Exercise details
All lines from the entries below that contain the string "table" should be copied out.

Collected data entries

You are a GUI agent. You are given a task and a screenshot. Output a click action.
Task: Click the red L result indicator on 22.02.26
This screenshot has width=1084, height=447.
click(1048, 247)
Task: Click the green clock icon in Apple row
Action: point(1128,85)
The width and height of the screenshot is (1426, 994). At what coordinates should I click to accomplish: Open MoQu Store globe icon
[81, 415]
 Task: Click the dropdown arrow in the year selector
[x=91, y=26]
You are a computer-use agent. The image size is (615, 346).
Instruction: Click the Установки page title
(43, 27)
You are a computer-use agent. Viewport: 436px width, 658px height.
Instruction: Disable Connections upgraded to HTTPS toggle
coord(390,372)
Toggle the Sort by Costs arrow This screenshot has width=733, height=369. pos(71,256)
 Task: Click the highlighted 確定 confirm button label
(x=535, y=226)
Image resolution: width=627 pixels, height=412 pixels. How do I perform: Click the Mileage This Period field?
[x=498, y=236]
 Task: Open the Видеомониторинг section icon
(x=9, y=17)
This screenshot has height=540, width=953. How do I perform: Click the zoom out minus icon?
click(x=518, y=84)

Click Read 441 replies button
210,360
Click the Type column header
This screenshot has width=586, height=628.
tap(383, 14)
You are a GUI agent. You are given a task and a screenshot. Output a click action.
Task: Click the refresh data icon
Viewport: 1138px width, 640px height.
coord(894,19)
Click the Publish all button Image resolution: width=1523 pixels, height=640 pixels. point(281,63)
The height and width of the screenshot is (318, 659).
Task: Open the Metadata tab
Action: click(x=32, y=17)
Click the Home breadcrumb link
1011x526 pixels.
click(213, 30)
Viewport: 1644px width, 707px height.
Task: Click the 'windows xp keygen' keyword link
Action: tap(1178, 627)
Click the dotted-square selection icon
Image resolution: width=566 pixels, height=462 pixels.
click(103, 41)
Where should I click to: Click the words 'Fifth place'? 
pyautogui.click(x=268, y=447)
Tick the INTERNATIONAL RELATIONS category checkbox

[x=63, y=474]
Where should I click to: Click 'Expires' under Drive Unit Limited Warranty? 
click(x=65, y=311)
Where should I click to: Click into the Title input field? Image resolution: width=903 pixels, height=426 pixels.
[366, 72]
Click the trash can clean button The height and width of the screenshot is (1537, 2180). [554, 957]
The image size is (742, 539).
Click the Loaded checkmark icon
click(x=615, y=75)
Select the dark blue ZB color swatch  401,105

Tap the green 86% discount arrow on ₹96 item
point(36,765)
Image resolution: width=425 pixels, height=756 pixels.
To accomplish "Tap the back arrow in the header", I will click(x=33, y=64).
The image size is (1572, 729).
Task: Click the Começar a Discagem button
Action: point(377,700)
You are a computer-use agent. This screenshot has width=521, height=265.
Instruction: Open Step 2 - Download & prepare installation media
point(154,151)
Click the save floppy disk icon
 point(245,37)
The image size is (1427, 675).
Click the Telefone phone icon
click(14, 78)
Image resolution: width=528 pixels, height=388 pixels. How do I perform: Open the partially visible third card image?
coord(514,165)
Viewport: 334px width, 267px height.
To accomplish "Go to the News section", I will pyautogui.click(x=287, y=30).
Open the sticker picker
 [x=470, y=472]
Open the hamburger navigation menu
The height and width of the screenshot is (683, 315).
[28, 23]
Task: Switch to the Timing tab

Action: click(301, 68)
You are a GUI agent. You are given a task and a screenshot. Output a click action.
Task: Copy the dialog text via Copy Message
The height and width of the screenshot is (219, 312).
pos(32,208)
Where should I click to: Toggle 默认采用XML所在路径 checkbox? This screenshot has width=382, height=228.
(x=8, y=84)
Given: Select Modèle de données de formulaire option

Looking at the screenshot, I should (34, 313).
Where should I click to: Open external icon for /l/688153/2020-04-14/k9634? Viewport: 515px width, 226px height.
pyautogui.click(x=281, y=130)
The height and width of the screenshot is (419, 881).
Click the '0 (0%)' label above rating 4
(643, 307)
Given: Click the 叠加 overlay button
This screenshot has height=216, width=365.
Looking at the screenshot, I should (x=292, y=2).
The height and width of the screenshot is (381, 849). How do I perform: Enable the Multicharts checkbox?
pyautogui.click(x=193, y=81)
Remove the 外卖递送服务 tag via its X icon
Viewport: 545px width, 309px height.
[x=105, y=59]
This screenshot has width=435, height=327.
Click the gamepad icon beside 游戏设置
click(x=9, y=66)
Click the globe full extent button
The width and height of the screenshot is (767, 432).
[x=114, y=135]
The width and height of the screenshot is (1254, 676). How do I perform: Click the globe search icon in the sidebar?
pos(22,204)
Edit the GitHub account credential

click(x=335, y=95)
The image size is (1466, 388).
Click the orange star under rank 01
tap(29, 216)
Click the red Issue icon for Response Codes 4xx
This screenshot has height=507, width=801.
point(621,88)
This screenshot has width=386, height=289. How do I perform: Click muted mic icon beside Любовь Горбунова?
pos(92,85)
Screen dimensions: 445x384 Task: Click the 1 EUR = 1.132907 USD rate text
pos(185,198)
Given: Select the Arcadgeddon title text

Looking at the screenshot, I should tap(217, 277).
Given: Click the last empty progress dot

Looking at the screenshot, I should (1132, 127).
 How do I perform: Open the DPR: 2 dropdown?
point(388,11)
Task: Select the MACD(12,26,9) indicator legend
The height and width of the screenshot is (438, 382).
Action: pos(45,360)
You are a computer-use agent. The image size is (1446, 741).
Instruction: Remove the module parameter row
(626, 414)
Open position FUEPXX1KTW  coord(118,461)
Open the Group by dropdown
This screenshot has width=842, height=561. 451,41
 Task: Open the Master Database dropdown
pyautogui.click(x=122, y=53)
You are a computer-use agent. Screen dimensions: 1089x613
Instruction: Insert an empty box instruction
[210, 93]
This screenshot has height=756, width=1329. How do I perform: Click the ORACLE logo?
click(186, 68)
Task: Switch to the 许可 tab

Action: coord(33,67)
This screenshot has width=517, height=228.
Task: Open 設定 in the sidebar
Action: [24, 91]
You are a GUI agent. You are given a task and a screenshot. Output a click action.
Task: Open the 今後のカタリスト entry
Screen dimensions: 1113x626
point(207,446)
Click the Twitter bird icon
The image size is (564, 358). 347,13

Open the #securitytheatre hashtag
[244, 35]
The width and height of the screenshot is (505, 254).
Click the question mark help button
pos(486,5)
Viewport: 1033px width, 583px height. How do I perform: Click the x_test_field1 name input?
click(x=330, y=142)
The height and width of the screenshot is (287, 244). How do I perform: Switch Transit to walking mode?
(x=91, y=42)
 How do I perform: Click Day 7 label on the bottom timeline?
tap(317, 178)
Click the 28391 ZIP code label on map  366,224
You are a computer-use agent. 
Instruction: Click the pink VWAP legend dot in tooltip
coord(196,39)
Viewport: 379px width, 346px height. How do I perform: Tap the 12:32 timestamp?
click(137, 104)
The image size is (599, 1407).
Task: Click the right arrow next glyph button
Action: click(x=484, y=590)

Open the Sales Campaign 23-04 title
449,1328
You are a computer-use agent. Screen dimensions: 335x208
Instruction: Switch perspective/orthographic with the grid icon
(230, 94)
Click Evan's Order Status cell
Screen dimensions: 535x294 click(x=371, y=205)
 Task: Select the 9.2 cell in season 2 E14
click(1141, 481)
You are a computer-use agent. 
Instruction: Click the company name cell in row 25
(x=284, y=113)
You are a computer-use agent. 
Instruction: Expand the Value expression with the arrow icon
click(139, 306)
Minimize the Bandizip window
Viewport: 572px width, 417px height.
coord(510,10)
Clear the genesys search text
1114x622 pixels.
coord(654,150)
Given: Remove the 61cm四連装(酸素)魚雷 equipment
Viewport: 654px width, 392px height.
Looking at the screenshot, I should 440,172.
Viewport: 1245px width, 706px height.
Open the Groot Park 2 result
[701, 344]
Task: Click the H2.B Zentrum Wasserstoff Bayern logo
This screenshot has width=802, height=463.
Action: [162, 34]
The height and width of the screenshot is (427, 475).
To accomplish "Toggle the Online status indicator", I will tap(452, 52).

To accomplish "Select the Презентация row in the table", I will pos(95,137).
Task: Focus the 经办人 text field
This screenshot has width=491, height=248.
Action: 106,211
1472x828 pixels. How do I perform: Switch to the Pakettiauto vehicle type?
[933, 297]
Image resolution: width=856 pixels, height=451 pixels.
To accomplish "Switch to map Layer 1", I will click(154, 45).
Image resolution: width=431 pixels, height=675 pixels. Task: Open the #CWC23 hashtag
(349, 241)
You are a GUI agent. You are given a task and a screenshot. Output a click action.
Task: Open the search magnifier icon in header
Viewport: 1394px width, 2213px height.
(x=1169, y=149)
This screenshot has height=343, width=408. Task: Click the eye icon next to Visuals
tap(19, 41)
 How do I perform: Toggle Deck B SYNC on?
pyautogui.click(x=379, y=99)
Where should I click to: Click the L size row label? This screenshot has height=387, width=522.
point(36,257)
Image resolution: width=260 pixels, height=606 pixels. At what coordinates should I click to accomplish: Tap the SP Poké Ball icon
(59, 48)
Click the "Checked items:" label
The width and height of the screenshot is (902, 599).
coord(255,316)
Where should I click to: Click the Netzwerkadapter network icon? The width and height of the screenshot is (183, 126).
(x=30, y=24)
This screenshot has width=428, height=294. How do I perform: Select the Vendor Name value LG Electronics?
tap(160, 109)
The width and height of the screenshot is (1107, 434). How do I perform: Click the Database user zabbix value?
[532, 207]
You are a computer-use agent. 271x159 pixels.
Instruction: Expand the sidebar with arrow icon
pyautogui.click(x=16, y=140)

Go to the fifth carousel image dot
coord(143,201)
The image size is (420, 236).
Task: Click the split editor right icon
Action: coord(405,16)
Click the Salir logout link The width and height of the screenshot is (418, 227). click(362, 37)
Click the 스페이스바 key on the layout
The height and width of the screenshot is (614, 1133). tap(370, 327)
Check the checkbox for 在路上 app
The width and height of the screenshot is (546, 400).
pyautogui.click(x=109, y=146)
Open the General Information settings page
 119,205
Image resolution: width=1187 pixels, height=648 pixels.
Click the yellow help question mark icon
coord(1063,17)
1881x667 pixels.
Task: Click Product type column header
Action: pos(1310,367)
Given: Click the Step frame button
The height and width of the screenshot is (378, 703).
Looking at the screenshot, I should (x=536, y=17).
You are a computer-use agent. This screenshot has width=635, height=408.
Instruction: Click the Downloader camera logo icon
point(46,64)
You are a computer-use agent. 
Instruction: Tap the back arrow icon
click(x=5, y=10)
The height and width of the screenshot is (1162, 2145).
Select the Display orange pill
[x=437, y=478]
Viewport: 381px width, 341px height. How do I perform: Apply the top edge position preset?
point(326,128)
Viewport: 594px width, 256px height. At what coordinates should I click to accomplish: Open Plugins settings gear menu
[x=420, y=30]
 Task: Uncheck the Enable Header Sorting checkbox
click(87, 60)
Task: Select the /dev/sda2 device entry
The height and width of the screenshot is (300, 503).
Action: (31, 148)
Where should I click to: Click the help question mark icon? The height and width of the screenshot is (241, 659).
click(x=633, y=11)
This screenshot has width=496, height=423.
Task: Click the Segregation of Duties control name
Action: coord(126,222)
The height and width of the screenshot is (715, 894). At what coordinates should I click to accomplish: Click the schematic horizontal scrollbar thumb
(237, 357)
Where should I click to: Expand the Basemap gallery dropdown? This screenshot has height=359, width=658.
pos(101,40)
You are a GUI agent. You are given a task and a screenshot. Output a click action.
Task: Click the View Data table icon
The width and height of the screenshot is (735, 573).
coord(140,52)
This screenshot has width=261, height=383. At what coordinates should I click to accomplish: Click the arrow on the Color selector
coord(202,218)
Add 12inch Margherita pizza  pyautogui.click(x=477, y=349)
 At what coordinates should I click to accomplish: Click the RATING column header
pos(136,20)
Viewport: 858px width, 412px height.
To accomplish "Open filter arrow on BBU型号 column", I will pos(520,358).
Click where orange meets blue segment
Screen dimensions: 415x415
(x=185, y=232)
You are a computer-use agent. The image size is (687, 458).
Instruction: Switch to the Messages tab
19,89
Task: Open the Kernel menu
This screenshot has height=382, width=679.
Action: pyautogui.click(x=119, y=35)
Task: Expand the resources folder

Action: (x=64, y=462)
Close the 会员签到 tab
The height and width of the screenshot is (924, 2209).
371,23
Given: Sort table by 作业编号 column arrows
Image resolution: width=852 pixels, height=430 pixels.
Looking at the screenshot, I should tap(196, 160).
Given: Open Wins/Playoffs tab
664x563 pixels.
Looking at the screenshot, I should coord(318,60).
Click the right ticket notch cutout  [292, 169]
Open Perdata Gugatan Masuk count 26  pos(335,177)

Result
To accomplish "Select the Презентация row in the table", I will pos(95,137).
Task: Click the View Data table icon
Given: Sort table by 作业编号 column arrows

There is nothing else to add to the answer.